A very different answer is given by V Anantha Nageswaran, an independent financial markets consultant based in Singapore, when asked about the risks that confront the Indian economy. Among the three major ones he cites—heightened expectations (of consumers and businesses), an inability to take India onto a higher growth path, and macroeconomic instability— he rates the last of these as the worst. “Suppose the monsoon is either not satisfactory or satisfactory in the aggregate but spatially and longitudinally unevenly distributed, leading to a rise in food inflation, then there is an inflation worry in the second half. This will be on top of the oil price base effect. The US Federal Reserve will be raising rates and if there is emerging markets turmoil with China at the centre of it, India would not be exempt from it,” he says.
While ranking the danger of low growth below that of macroeconomic instability, Nageswaran adds that, “It is not clear to me that there is an adequate grasp of the challenges of achieving sustainably high growth with the above combination of factors— internal and external.”
That has an echo in what the FII portfolio manager says: “The Plan A (of the Government) probably was to secure a low interest rate after an initial period of stabilisation. That did not happen as the RBI stuck to its own wisdom. They had no Plan B. But finally, after tinkering for a while, the Government has realised that you need a fiscal policy that is not cast in stone. They are looking for a solution and the [NK Singh] Committee taking a look at the Fiscal Responsibility and Budget Management (FRBM) Act is probably one answer to the problem.”
IT IS HARD TO escape the big truth of competitive democracy, and especially one as fiercely contested as India’s: economic decisions, in the final analysis, are subservient to the logic of politics.
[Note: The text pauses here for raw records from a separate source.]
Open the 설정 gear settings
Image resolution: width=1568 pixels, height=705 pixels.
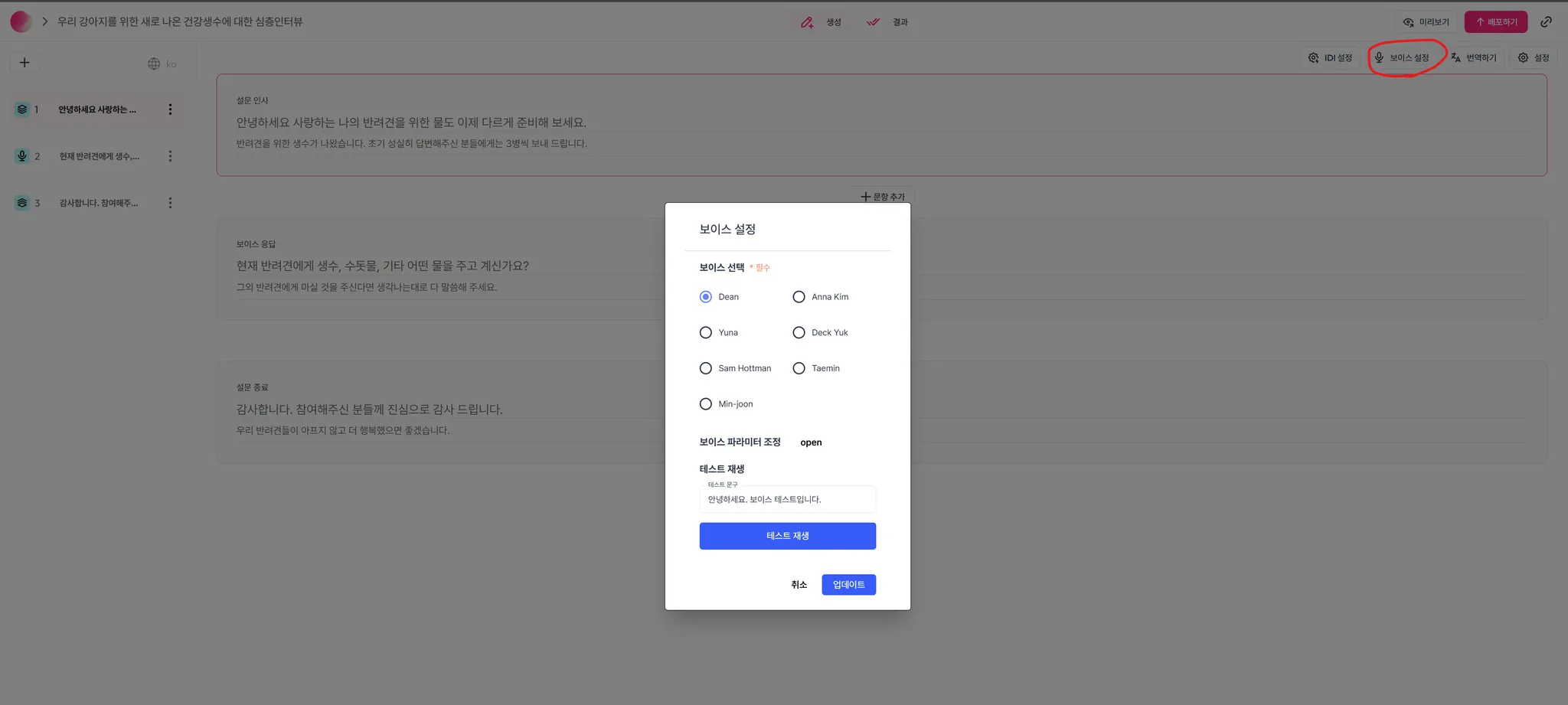point(1534,58)
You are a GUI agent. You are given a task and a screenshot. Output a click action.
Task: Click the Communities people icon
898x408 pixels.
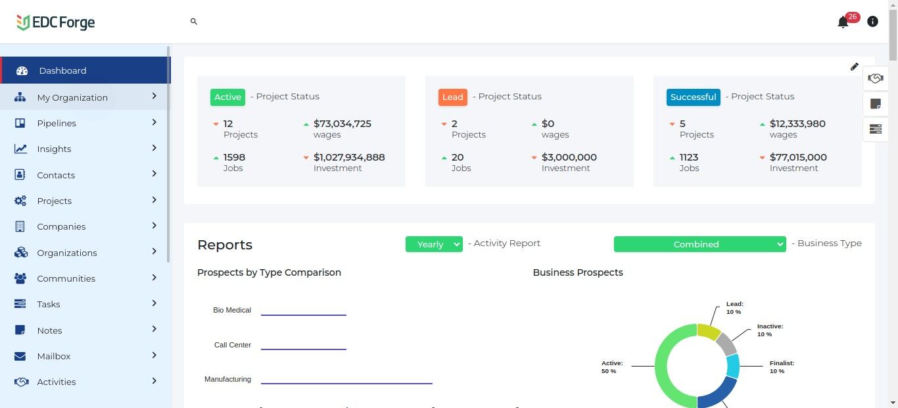click(x=20, y=278)
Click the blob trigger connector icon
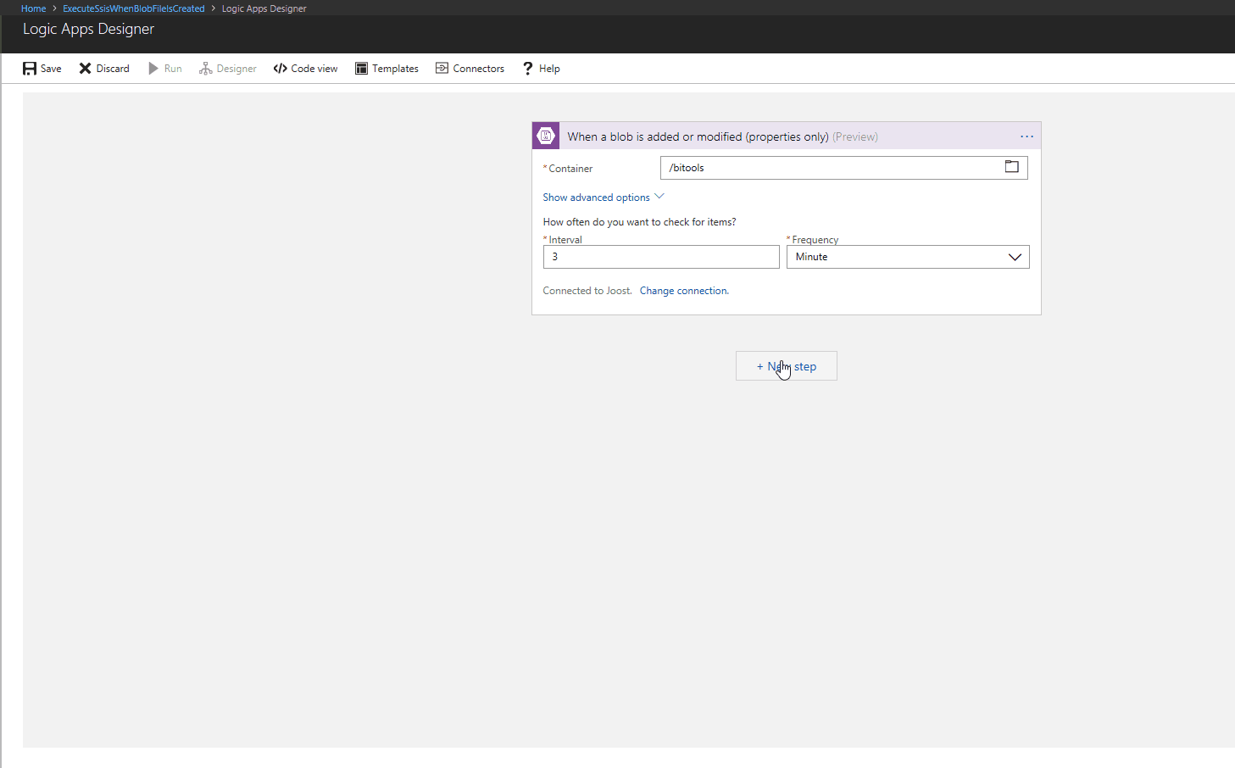This screenshot has width=1235, height=768. 545,135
“The reality is that in the absence of a crisis, it is hard to imagine ‘big bang’ reforms,” argues Dehejia. “Only in the time of crisis are the normal laws of politics suspended.”
Will India require another crisis to push through tough economic reforms? Let us not forget that a 7.6 per cent growth rate is the stuff of dreams for most countries today, and India’s achievement is thus formidable. The fear stems from macroeconomic imbalances, for which India is notorious—inflation, balance of payments trouble and unsustainable fiscal deficits. One can ignore their likelihood only at one’s peril. There is plenty of evidence that these dangers have not abated.